Following on from my post yesterday based solely on the ACCC media release, I have now had a chance to read the ACCC’s determination. The ACCC is fairly agnostic on markets and notes that it disagrees with a key assumption of eBay’s that I will explain shortly. Ironically, it is the ACCC who is assessing that consumers have greater sovereignty in this domain.
But what got me is eBay’s submission. On the market it operates, it submitted that:
due to the complexities of the two-sided markets in which eBay and PayPal operate, it is not possible to form a definitive view of the likely markets in which eBay and PayPal respectively operate.
What? They don’t know their market? How could this be? So let me help: eBay provides a service matching buyers and sellers. Others do this, for instance, Trading Post, newspapers, the YellowPages and Google. To name but a few. Now if you restrict attention to matching services on-line, it looks like eBay has a lion’s share of this market (at least when you exclude cars and houses). And because of network effects, it has got an almost unassailable market position there.
So what about PayPal? eBay appears to argue that it competes in the market for online payment services and that it has no power there. Well, normally if this is the case, when someone requires use of a particular payment instrument, they lose a ton of their customers. But in this case, eBay are betting that by requiring PayPal this will not happen. Indeed, the whole issue of fraud protection is an argument that their transaction volume would increase. So they have power there to some extent.
Now what happens when there is such an exclusivity arrangement? Well, eBay need to show some benefit. They claim that sellers nominate the payment instrument and so choose the one with the lowest costs to them. But apparently, eBay claims they are stupid and choosing the wrong ones (p.19 of the ACCC report, paraphrased). So a seller stuffs up, a buyer is irritated and never uses eBay again.

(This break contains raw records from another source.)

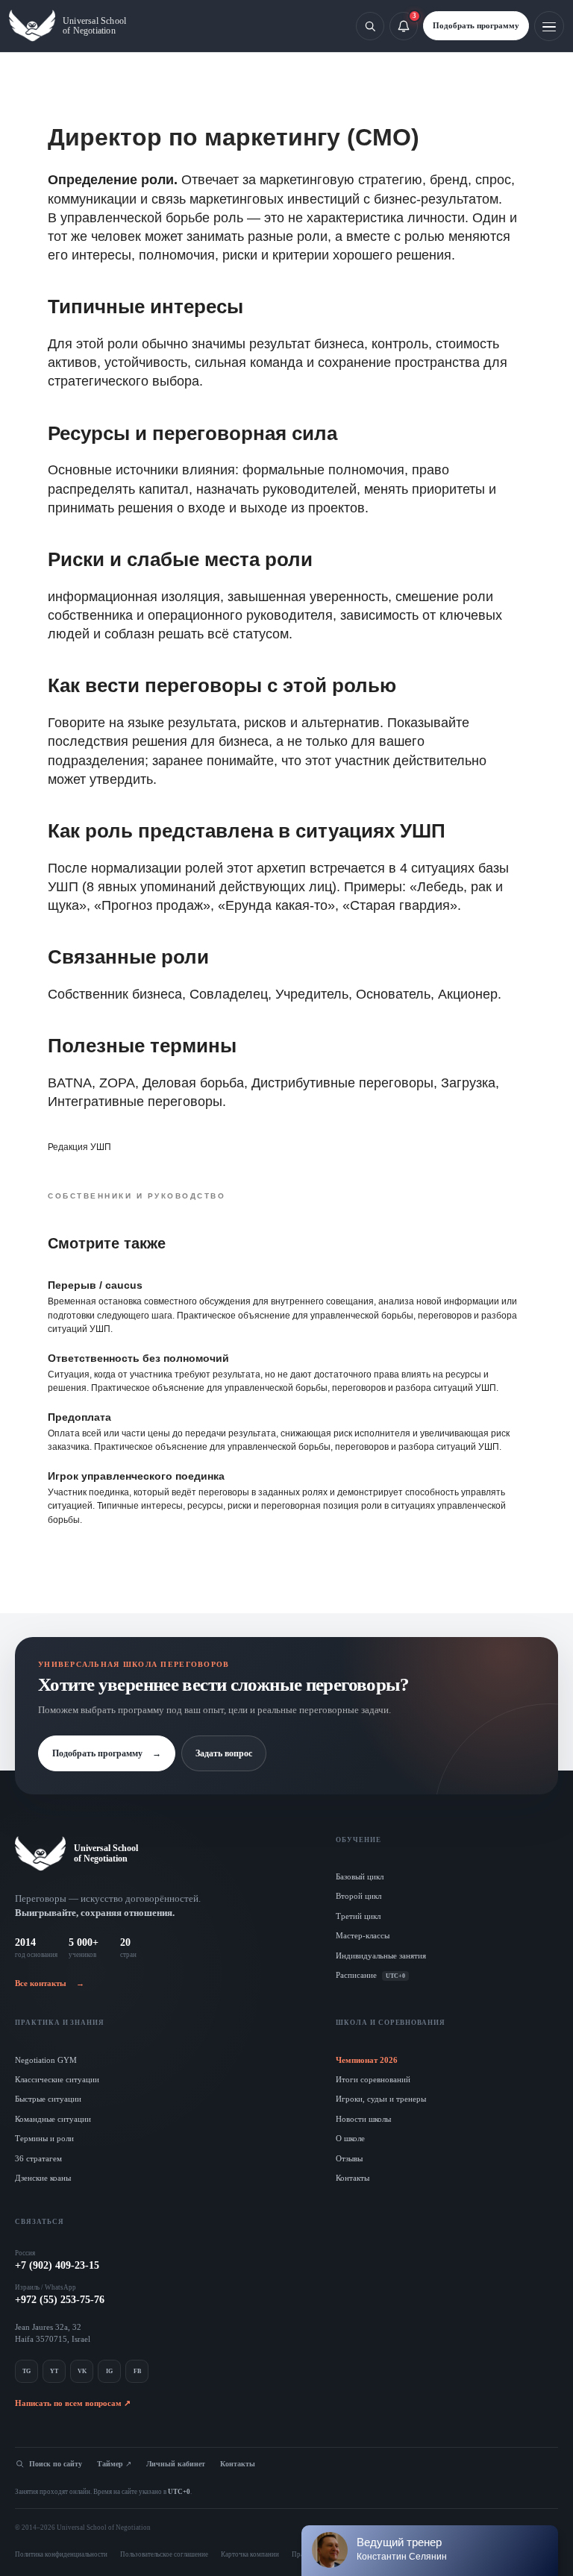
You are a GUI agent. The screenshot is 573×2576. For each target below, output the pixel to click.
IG (109, 2371)
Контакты (352, 2177)
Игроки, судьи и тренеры (381, 2098)
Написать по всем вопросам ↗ (73, 2403)
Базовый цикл (359, 1876)
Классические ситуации (57, 2079)
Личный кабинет (175, 2464)
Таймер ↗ (114, 2464)
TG (26, 2371)
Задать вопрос (223, 1753)
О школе (350, 2138)
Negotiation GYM (46, 2059)
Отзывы (349, 2158)
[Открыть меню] (549, 26)
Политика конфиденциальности (61, 2554)
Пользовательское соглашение (164, 2554)
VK (82, 2371)
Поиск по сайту (55, 2464)
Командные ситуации (53, 2118)
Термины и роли (44, 2138)
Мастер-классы (362, 1935)
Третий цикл (358, 1915)
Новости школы (363, 2118)
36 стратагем (38, 2158)
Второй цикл (358, 1895)
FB (137, 2371)
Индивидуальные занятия (381, 1955)
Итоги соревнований (373, 2079)
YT (54, 2371)
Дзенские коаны (43, 2177)
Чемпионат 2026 (367, 2059)
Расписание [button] (370, 1974)
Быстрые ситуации (48, 2098)
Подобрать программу (476, 25)
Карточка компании (250, 2554)
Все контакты (49, 1983)
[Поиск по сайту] (370, 26)
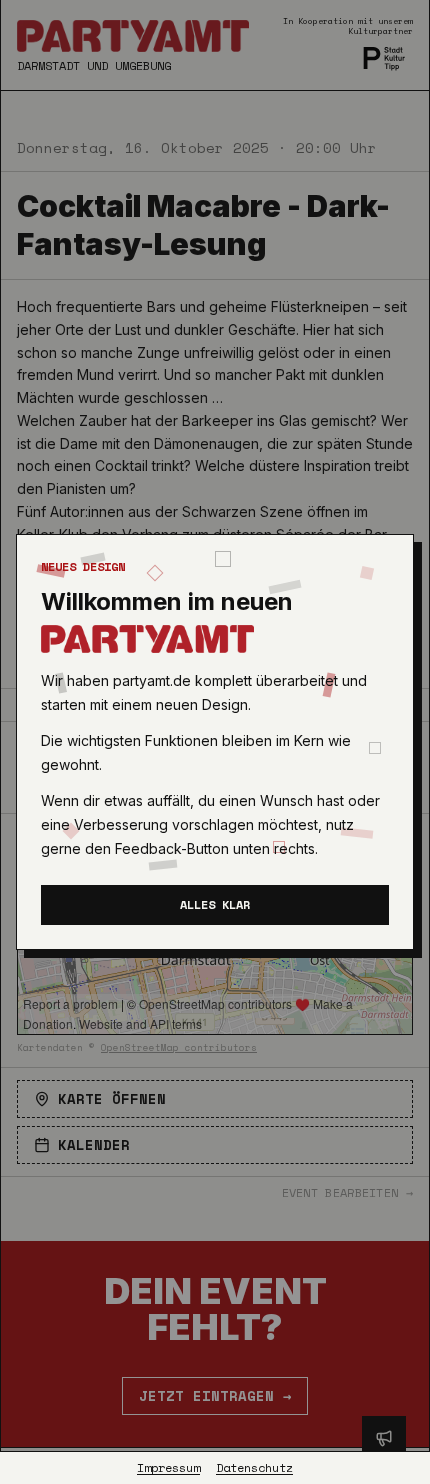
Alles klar (215, 904)
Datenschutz (254, 1468)
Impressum (168, 1468)
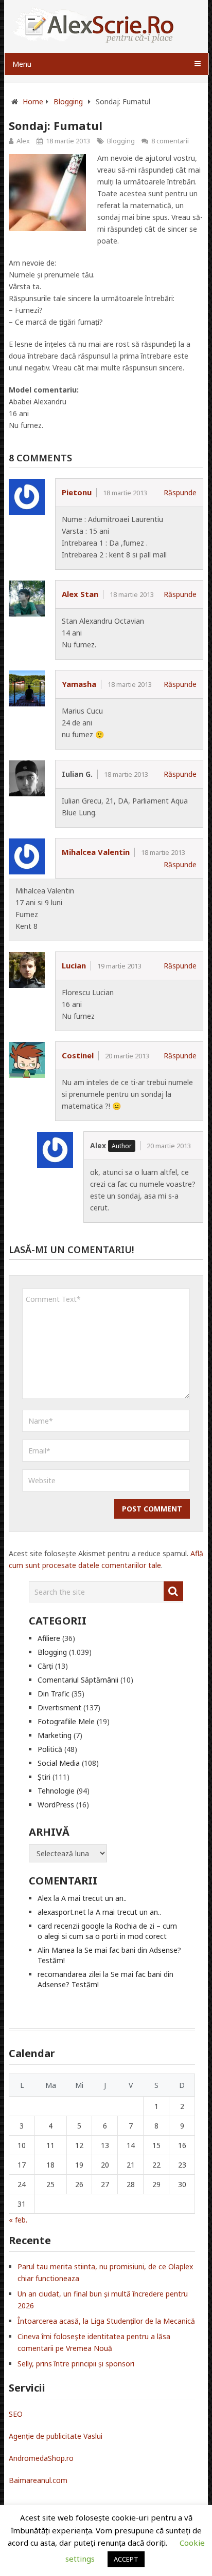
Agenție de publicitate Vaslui (55, 2436)
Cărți (45, 1666)
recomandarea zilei (69, 1974)
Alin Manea (56, 1950)
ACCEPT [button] (126, 2559)
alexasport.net (62, 1912)
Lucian (74, 965)
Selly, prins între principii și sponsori (75, 2363)
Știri (44, 1777)
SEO (16, 2414)
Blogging (121, 140)
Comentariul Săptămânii (78, 1680)
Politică (50, 1749)
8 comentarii (170, 140)
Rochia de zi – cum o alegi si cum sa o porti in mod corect (107, 1931)
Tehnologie (56, 1791)
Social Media (59, 1763)
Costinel (78, 1055)
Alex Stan (80, 594)
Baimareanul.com (38, 2480)
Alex (23, 140)
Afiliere (49, 1638)
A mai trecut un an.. (94, 1898)
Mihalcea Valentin (96, 852)
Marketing (55, 1735)
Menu (21, 64)
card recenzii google (71, 1926)
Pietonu (77, 492)
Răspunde (180, 492)
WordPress (56, 1804)
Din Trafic (53, 1693)
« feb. (18, 2220)
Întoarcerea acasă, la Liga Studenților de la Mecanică (106, 2321)
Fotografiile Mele (66, 1721)
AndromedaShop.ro (41, 2458)
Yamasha (79, 684)
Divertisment (59, 1707)
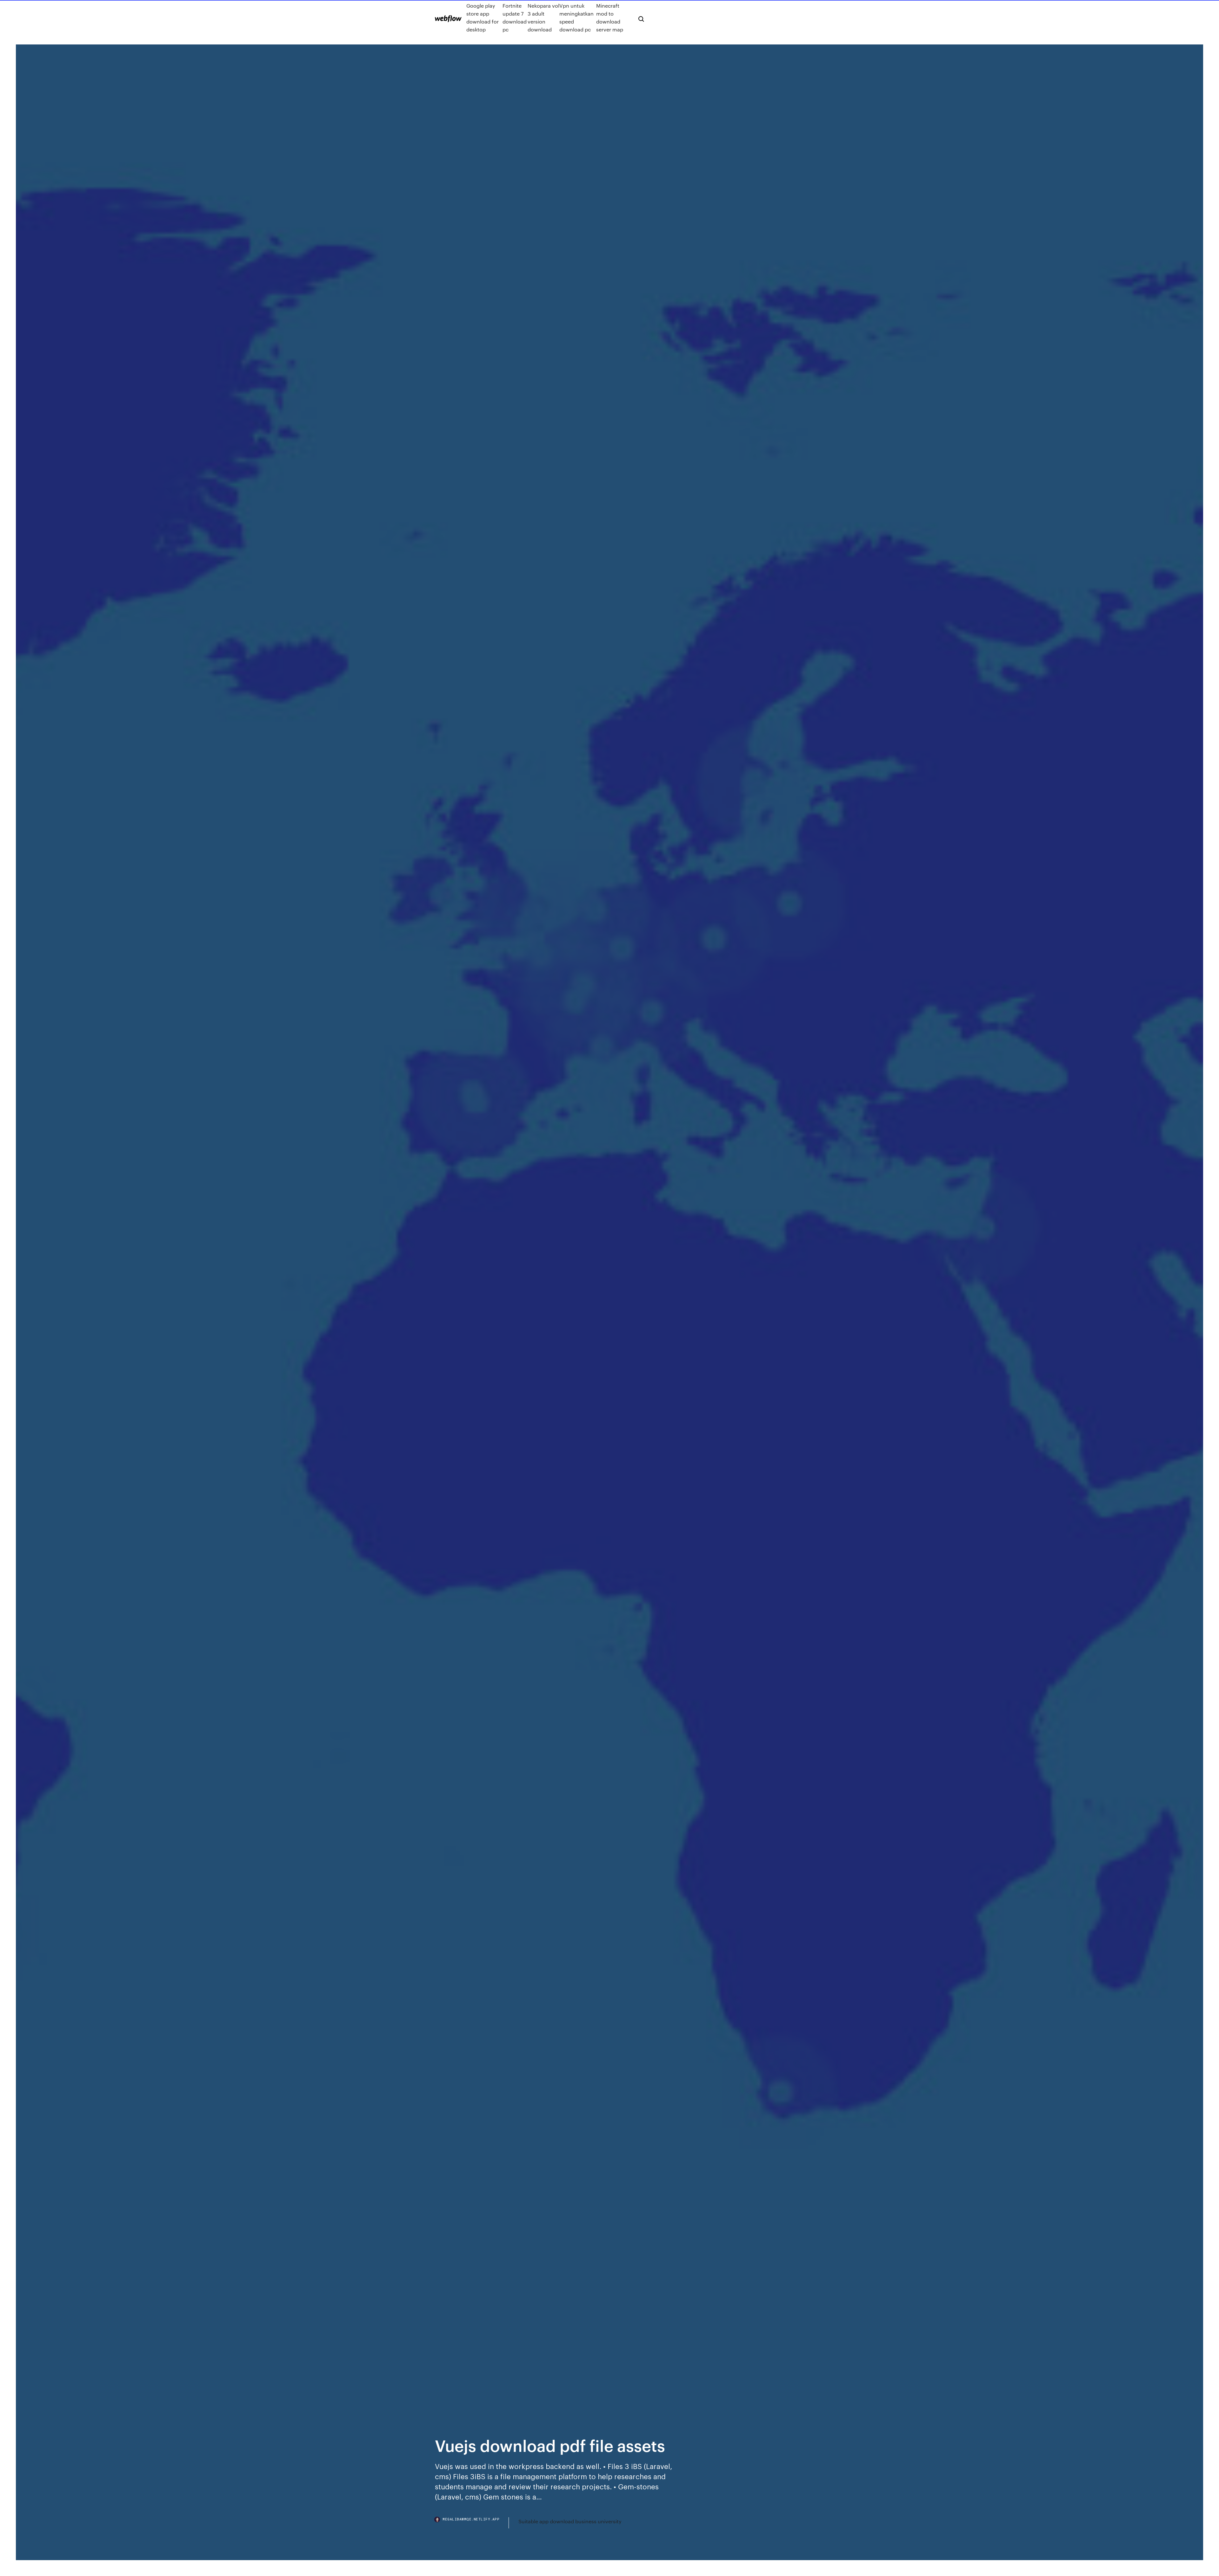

But herein lies eBay’s problem: the solution to this issue is surely not to ban other payment instruments. Instead, they need to internalise the supposed externality by dropping the fees for using PayPal (so sellers will optimally choose it) and at the same time, if they want (as they can get away with it), increasing the fees for selling on eBay. You don’t need to ban other payment instruments to redress the supposed failure of cognitive or other processes.
So the upshot of this all is that, while I think that the ACCC’s rhetoric in its press release yesterday was misplaced given the powers they do actually have, eBay’s case to the ACCC is, at best, underdone and, at worst, simply woeful. I cannot see any public benefit that could not have been achieved by simply making PayPal a more attractive option for eBay sellers. Great move eBay: effectively call your customers stupid and restrict their choice and then be surprised when they are upset.